By the time water reaches the building, the water quality is often poor, the disinfectant residual is low, and the disinfectant efficacy is decreased. Sediment levels have also increased.

What are the negative effects of sediment?
Sediment introduces Total Suspended Solids (TSS) to a building’s water system. TSS (TSS) is the dry weight of suspended particles, that are not dissolved, in a sample of water that can be trapped by a filter that is analyzed using a filtration apparatus. It is a water quality parameter used to assess the quality of a specimen of any type of water or water body and is listed as a conventional pollutant in the U.S. Clean Water Act.

Sediment provides three main mechanisms by which it reduces water quality and allows/supports microbial life:
Reduction in residual disinfection:
• Either from the municipality or otherwise, sediment within the water is actively disinfected by the method currently in use.
• As the disinfectant performs its function, it is consumed and is no longer available for other disinfection functions.

Providing a food source for bacteria:
• Opportunistic pathogens are in a classification of organism known as heterotrophs, those that use carbon-based substances for their nutrition source.
• Sediment can and will provide a carbon source, of various quantities, required to support bacteriologic life within water supplies.

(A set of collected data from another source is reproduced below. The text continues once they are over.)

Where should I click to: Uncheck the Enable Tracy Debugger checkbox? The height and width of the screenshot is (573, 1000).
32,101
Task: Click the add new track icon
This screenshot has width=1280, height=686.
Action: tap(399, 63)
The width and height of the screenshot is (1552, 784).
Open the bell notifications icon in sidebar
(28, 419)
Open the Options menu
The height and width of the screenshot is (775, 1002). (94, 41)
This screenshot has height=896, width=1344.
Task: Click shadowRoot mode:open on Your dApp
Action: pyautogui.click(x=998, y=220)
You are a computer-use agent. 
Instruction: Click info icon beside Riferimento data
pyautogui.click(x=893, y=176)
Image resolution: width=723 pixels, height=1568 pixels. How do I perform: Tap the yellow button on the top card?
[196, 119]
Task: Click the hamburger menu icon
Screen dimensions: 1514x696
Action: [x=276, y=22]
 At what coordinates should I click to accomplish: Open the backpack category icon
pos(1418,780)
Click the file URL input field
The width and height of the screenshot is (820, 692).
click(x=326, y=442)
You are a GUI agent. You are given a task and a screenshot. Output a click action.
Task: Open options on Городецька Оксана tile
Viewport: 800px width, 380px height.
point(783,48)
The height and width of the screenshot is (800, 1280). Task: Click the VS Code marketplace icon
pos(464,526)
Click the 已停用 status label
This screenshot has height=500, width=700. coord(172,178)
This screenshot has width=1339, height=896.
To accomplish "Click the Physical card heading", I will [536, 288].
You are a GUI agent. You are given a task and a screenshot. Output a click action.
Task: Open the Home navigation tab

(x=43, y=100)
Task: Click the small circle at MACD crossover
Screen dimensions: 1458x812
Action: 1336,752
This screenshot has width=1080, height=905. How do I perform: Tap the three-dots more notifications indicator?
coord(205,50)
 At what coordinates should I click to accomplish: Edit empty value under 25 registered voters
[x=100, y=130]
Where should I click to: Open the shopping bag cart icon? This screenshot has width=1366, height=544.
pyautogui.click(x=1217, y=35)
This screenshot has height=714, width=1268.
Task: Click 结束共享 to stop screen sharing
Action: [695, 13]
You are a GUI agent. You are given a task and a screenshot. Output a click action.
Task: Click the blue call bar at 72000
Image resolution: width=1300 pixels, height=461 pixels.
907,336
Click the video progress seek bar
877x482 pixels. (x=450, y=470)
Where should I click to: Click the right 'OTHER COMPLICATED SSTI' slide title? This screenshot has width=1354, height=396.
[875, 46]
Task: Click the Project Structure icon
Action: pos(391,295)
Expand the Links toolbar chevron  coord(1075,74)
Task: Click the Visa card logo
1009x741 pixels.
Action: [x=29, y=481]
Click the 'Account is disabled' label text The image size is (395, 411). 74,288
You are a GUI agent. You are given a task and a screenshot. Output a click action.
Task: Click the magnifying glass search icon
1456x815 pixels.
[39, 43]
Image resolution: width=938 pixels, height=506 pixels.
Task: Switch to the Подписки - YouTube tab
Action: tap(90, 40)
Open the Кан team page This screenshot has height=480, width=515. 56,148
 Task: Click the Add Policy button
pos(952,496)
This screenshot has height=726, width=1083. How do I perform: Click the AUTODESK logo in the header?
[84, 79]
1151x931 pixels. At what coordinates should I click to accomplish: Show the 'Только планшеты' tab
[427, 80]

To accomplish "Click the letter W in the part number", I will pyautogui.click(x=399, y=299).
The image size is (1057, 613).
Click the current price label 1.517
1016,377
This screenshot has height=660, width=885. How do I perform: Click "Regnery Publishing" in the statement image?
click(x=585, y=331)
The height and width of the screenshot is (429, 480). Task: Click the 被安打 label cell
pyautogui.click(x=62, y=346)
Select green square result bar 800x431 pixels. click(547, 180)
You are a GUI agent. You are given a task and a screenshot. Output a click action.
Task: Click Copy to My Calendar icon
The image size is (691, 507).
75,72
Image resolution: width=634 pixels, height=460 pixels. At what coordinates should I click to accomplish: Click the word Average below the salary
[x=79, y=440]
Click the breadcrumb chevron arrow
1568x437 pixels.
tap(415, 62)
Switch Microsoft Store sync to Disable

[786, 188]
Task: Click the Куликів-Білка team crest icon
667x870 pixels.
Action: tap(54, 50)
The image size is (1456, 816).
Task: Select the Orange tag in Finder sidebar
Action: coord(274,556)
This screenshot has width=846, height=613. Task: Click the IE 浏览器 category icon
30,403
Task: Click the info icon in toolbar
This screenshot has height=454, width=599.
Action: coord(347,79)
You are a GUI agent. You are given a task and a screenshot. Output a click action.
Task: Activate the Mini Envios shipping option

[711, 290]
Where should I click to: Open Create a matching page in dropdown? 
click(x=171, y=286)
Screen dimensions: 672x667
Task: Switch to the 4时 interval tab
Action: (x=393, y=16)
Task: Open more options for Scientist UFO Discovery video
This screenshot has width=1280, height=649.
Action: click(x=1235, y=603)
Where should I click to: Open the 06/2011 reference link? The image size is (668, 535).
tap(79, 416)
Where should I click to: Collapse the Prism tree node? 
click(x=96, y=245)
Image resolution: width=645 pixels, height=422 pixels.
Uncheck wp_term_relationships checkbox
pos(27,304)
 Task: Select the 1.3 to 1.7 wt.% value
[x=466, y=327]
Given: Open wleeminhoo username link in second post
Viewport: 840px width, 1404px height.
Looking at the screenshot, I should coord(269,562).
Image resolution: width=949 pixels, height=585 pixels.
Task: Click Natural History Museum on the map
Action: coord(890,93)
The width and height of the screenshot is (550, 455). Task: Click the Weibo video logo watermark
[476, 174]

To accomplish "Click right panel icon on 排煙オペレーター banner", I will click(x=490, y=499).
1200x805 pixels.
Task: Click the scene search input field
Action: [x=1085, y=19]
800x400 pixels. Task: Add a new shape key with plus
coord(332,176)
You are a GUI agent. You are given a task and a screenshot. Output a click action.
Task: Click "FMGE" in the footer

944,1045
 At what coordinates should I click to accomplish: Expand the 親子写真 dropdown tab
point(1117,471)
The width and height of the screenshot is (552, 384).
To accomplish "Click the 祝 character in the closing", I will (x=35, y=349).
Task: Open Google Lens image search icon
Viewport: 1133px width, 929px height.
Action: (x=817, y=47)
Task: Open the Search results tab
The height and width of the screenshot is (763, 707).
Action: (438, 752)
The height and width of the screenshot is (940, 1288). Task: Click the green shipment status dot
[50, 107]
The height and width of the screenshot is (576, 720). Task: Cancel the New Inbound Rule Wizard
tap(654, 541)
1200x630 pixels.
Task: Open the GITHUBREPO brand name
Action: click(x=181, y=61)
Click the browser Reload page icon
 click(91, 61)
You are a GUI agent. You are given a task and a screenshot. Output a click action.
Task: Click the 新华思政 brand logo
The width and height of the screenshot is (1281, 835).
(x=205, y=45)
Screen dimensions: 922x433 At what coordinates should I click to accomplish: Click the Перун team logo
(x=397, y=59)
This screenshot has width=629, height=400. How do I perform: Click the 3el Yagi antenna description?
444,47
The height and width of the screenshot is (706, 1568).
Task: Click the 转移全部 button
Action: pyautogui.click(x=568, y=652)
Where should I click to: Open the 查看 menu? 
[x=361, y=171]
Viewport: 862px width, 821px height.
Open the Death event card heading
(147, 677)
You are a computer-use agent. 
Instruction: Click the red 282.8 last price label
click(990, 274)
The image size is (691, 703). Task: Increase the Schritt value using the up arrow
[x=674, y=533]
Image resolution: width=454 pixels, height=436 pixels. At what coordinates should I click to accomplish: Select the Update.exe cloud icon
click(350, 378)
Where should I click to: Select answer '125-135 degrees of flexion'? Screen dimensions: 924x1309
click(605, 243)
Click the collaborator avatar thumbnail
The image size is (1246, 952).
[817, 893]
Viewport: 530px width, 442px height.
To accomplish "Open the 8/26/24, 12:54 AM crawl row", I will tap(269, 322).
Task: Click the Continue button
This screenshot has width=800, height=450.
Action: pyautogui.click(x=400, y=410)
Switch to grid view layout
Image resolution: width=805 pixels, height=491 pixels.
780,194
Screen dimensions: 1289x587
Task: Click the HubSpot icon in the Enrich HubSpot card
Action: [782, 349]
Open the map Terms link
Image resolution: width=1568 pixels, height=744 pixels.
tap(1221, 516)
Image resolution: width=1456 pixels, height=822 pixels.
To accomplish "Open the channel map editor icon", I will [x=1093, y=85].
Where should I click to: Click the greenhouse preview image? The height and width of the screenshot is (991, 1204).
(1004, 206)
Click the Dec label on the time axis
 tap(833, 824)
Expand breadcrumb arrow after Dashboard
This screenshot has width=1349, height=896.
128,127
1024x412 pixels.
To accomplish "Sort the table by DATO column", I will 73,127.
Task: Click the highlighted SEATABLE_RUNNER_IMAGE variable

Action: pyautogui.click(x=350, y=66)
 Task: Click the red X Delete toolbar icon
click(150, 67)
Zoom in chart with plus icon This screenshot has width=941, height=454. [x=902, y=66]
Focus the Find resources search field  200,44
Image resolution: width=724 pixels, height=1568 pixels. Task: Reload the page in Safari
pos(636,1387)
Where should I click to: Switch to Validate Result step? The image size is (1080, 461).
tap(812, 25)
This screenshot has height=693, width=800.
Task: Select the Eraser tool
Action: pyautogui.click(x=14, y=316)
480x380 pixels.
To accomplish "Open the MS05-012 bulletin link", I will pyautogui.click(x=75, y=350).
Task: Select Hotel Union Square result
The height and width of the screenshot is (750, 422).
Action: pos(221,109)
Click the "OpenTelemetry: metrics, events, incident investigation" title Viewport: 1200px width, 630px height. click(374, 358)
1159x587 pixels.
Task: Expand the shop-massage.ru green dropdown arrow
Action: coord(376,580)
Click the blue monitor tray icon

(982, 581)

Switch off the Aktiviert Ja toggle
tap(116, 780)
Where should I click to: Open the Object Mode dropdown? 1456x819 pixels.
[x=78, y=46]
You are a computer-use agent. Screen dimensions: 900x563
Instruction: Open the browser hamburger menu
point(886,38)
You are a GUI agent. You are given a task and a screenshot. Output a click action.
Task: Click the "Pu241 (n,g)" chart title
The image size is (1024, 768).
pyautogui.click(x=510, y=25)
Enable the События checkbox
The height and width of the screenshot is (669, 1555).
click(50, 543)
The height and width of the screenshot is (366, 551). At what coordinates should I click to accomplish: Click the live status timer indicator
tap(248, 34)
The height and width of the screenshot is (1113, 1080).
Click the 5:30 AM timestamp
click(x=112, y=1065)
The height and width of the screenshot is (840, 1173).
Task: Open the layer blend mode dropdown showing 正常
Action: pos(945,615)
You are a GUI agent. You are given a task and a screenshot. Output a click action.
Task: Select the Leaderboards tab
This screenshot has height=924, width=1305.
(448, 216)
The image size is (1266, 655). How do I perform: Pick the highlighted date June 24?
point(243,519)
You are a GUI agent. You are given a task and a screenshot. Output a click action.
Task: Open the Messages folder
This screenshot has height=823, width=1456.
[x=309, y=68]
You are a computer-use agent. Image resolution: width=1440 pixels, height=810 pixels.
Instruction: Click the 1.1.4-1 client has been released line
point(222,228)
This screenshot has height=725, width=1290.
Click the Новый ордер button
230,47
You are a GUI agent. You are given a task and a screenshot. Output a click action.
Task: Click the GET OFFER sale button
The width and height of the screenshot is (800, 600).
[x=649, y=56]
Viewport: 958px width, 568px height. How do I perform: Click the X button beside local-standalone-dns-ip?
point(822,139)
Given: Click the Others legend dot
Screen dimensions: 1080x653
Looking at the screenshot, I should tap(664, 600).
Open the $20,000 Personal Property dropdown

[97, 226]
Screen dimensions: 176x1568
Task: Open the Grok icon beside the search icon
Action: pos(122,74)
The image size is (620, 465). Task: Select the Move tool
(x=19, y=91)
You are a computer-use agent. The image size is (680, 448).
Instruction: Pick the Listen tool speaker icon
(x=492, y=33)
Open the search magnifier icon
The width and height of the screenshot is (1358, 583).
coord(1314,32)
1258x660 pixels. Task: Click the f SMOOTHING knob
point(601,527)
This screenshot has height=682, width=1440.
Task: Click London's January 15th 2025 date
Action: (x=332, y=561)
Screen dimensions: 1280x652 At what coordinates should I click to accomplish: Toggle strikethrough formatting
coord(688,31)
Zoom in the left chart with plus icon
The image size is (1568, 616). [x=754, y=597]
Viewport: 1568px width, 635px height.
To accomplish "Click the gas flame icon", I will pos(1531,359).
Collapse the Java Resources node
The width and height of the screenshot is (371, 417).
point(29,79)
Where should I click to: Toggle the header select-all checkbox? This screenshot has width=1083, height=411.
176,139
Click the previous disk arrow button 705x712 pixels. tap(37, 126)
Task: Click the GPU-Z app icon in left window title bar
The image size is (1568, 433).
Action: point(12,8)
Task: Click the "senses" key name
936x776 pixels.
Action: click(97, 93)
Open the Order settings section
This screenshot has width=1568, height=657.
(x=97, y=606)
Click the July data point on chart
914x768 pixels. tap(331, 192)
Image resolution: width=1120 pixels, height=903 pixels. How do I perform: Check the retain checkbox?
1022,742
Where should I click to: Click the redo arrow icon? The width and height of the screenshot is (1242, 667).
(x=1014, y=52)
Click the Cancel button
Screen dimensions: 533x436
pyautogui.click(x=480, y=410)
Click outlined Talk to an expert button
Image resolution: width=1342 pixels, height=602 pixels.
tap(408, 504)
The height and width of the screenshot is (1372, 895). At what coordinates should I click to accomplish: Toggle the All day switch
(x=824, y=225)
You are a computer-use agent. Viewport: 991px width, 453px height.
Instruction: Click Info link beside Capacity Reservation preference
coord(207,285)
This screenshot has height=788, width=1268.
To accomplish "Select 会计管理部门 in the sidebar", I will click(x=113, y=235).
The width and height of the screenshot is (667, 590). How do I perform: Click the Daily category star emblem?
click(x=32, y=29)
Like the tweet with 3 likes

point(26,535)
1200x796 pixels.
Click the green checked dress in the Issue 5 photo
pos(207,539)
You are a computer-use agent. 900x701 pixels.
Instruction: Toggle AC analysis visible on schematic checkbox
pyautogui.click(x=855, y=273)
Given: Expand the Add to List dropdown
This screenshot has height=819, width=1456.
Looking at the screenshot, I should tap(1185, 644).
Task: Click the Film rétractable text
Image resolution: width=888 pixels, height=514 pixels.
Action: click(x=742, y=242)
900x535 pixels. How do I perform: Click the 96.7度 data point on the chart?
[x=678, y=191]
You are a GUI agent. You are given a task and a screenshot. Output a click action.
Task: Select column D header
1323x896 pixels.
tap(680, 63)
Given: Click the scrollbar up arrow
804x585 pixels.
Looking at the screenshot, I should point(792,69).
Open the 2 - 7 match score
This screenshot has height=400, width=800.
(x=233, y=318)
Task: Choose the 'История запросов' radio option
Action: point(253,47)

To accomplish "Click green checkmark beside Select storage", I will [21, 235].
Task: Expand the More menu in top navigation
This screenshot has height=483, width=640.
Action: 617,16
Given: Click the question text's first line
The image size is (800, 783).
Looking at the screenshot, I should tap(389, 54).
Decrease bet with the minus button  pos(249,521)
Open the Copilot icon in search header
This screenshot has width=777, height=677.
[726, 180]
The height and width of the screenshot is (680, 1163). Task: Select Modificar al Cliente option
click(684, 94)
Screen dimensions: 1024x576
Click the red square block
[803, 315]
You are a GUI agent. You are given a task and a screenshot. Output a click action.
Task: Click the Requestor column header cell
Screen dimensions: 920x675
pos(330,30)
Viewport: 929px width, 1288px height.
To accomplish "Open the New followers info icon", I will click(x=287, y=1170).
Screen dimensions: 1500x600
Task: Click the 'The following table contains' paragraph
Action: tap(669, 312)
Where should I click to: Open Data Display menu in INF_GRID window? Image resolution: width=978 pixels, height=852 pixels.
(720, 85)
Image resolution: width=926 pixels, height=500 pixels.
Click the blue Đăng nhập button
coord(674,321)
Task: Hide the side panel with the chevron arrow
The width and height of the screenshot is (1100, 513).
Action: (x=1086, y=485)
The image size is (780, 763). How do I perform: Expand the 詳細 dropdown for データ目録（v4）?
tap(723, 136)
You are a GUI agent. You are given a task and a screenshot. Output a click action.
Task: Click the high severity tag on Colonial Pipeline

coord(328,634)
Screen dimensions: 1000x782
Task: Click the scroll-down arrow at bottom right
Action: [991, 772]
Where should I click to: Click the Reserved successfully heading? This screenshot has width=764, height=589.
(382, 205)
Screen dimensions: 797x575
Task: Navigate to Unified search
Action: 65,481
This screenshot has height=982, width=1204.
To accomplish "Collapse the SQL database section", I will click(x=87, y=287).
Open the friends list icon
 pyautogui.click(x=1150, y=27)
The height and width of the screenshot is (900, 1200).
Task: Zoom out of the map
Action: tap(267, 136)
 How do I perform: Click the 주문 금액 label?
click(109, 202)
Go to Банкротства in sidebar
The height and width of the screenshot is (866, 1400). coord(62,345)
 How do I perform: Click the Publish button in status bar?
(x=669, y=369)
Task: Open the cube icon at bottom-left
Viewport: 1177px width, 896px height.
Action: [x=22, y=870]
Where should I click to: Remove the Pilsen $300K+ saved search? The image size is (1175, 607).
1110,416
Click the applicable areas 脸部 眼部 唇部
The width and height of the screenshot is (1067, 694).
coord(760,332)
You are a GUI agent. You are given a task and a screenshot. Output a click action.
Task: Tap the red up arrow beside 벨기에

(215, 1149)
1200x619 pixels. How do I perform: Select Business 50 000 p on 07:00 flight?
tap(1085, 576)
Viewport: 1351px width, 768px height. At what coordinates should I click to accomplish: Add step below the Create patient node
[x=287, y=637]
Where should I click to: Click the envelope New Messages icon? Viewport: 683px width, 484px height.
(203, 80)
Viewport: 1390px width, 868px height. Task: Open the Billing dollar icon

Shielding bacteria from disinfection:
• For disinfection to be effective against organisms, the disinfectant must come into contact with the organism in question.
• Sediment can often act as a “Trojan Horse”, shielding the organism from disinfection while potentially carrying it into a water supply that provides suitable conditions for amplification.

Cost of increased equipment and infrastructure damage
• Frequently, poor water quality, including that caused by sediment results in damaged or broken equipment
• Infrastructure life can be reduced
• Operational costs increase and new capital costs might be required

How do you combat sediment and its negative effects?
Point-of-entry filtration can significantly reduce sediment coming into the building from municipal water supply. There are numerous filters on the market, however they vary in efficacy and have various advantages and disadvantages.
Traditional filters include bags, cartridges, and sand. There are several concerns and disadvantages with traditional filters including:
• Loading & heat generation
• Act as bioreactors for bacterial proliferation and amplify systemic contamination
• Sand struggles with inefficient backwashing & channeling
• Excessive consumable costs
• Hazardous handling concerns
• Subject to high pressure losses
• Nominal filtration rations
• Significant wastewater rejection
• Provide little data and have no alert or alarm systems

Positive Results from Reducing Sediment
There are filters on the market with newer technologies, such as LiquiTech’s SafeTGard that deliver a much higher efficacy with the negative consequences or short comings. SafeTGard can remove the food source by reducing surface area and eliminating corrosion particulates. The technology reduces sediment and allows secondary disinfectants to perform at highest efficacy rates while collecting predictive data.
When a facility chooses to proactively remove sediment it improves the piping system and equipment in numerous ways including:
• Helps control bacterial growth
• Improves functionality and life of equipment
• Reduces pump and valve failure
• Reduces cost of equipment failure
• Reduces damages to plumbing infrastructure
• Improves results of a multi-barrier approach including CSI disinfection and UV
• Reduces operational costs

Full Spectrum Protection
The domino effect illustrates the importance of proactively reducing sediment and bacteria at point-of-entry. It shows how conditions in specific plumbing piping locations can affect the entire plumping system loop. The most effective way to protect the system at any location is through a multi-barrier approach.
Point-of-entry filtration to combat sediment when combined with UV to address cold-water side bacteria and copper silver ionization to obtain non-detect Legionella levels, provides a facility the broadest spectrum approach for eliminating Legionella, waterborne pathogens, and waterborne HAIs.